Politicians start wars, soldiers die in them, and ordinary people are left to bear the weight of the violence their representatives have unleashed; all because profiteers have found a “pro-capitalistic” loophole that allows them to profit more.
Without a fundamental change in the laws governing war profiteering, private companies will continue to take advantage of the government and overstep their boundaries as private firms at the expense of the lives of innocent people, foreign and American.
Oversight and regulation can keep that to a minimum, limiting the larger threat that comes from profiteering—its ability to create new wars.
What the Media Gets Wrong:
The media has a tendency of reporting widely regarded, and mostly expected acts of profiteering. Entities like large corporations and past administrations are targets, but where it fails is reporting on the more likely current politicians. People criticized KBR, a subsidiary of Halliburton, whereas it is a rarity that any well-known news source has reported that current California Senator Dianne Feinstein’s husband, Richard Blum, was found to have profited millions from the war in Iraq and Afghanistan.
The media fails to report on issues that would have direct or indirect implications on people’s lives. While it is important to identify abuses in Iraq by private companies, it is also important to recognize the faults of those who represent the people.
The media acts as a source for the public to keep politicians accountable and actively working to ameliorate the consequences that come of war. Without its information, accountability ceases and allows for politicians and the like to profit perpetuate the very wars that create suffering.
The External Problem the Media’s Mistake Creates:
This raises another problem. Aside from the political catastrophe such a realization would have for a senator and the impending distrust that builds from knowing public representatives are profiting on the backs of dying soldiers and civilians, an issue also stems from compromising the integrity of the media.

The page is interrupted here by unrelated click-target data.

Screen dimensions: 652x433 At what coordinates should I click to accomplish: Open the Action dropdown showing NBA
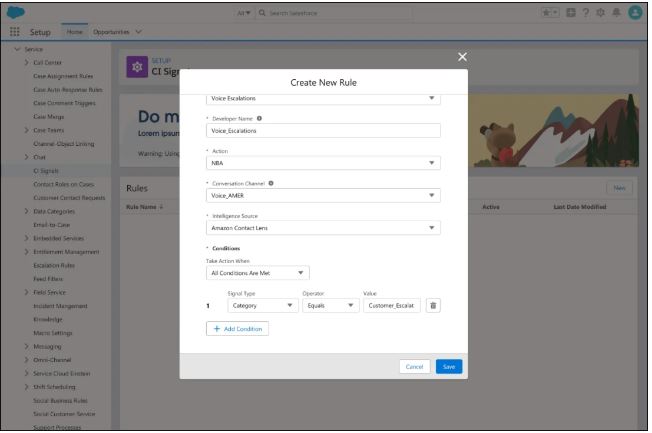(x=322, y=163)
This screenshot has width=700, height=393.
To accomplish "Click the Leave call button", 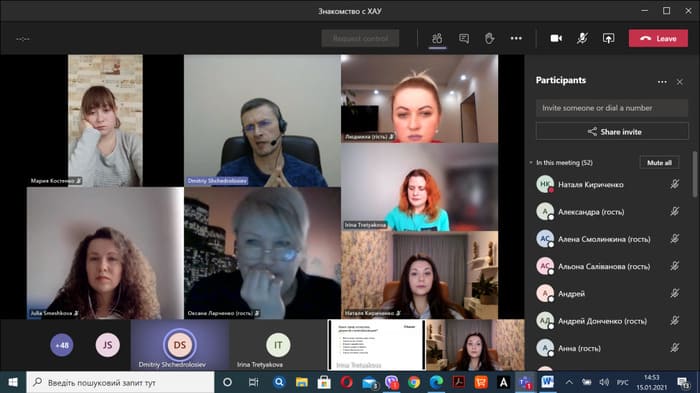I will click(658, 38).
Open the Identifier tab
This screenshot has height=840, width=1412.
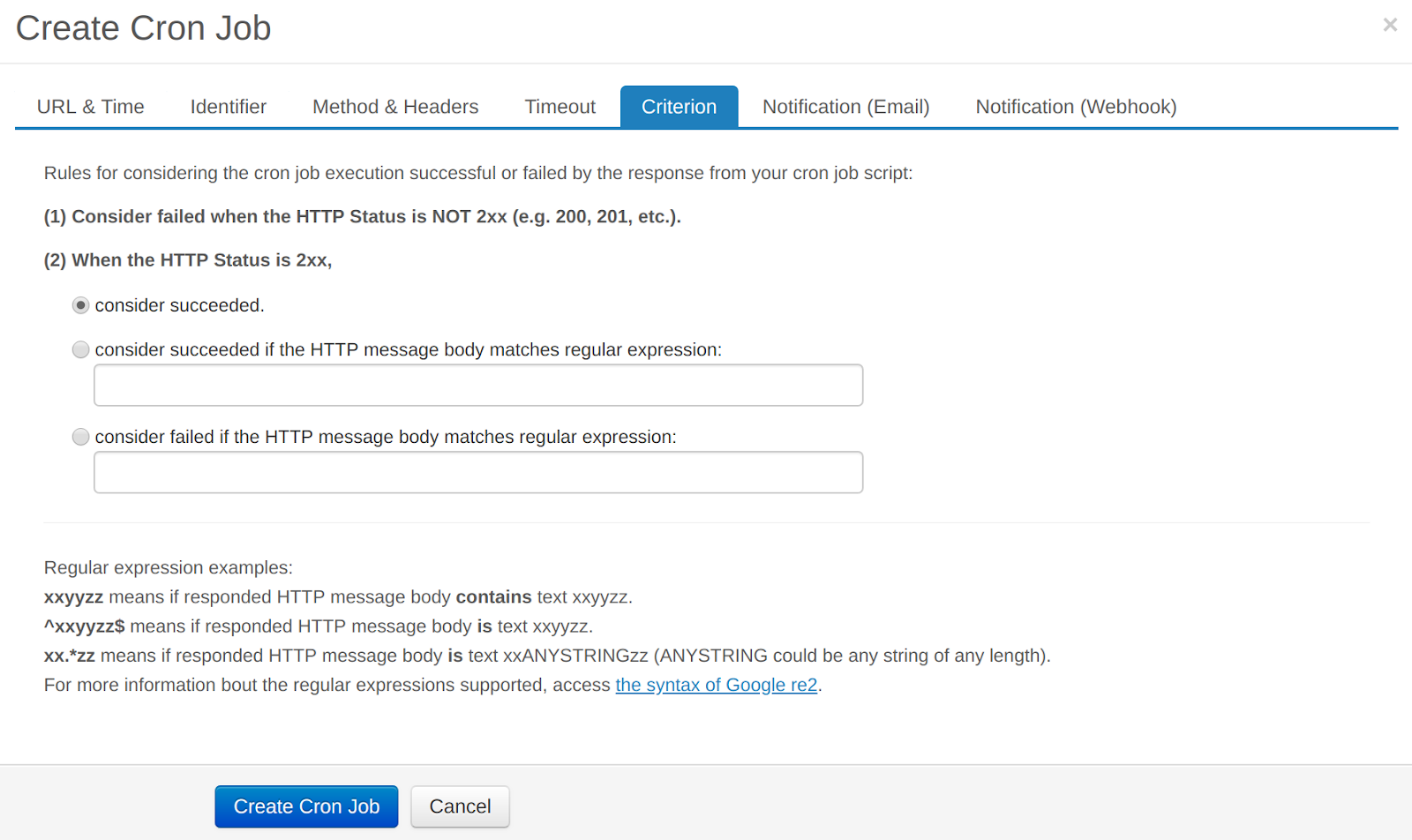click(228, 107)
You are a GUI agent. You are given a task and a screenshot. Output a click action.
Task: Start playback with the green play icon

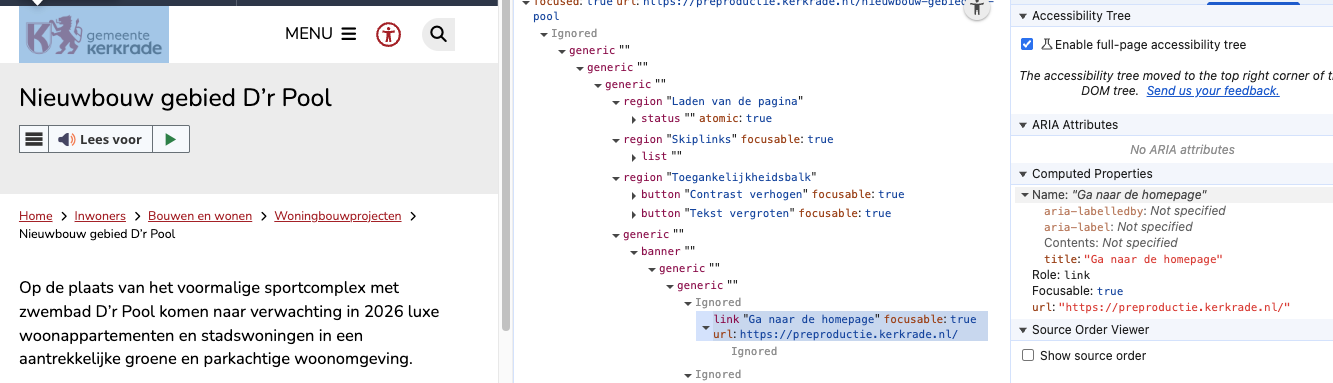[171, 140]
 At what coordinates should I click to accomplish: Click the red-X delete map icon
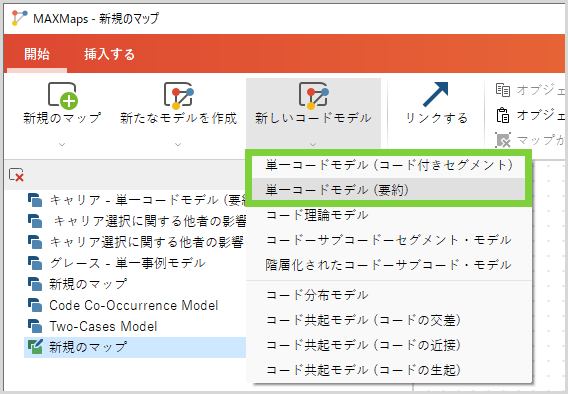(16, 175)
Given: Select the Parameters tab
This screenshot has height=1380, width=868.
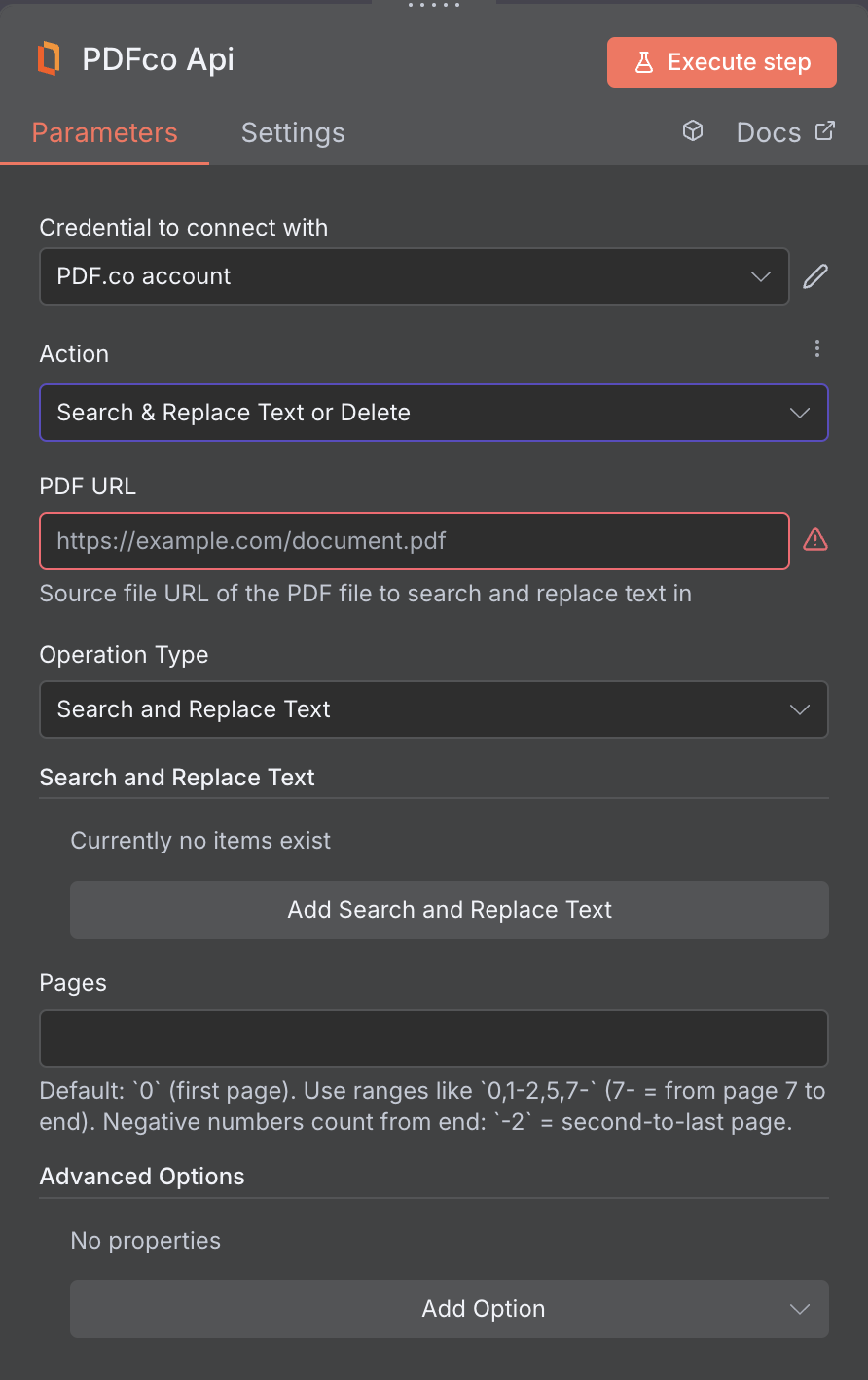Looking at the screenshot, I should point(104,132).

The media questions the purpose for war only after it is enacted, rather than proactively questioning the incentives of those who push for it before. Instead of doing its job accurately, it becomes an instrument of control and distrust. Without questioning the reason behind war profiteering and other consequences, it inadvertently becomes an instrument of propagation. At that point the media must also be held accountable because it is now another rung on the ladder that leads to war.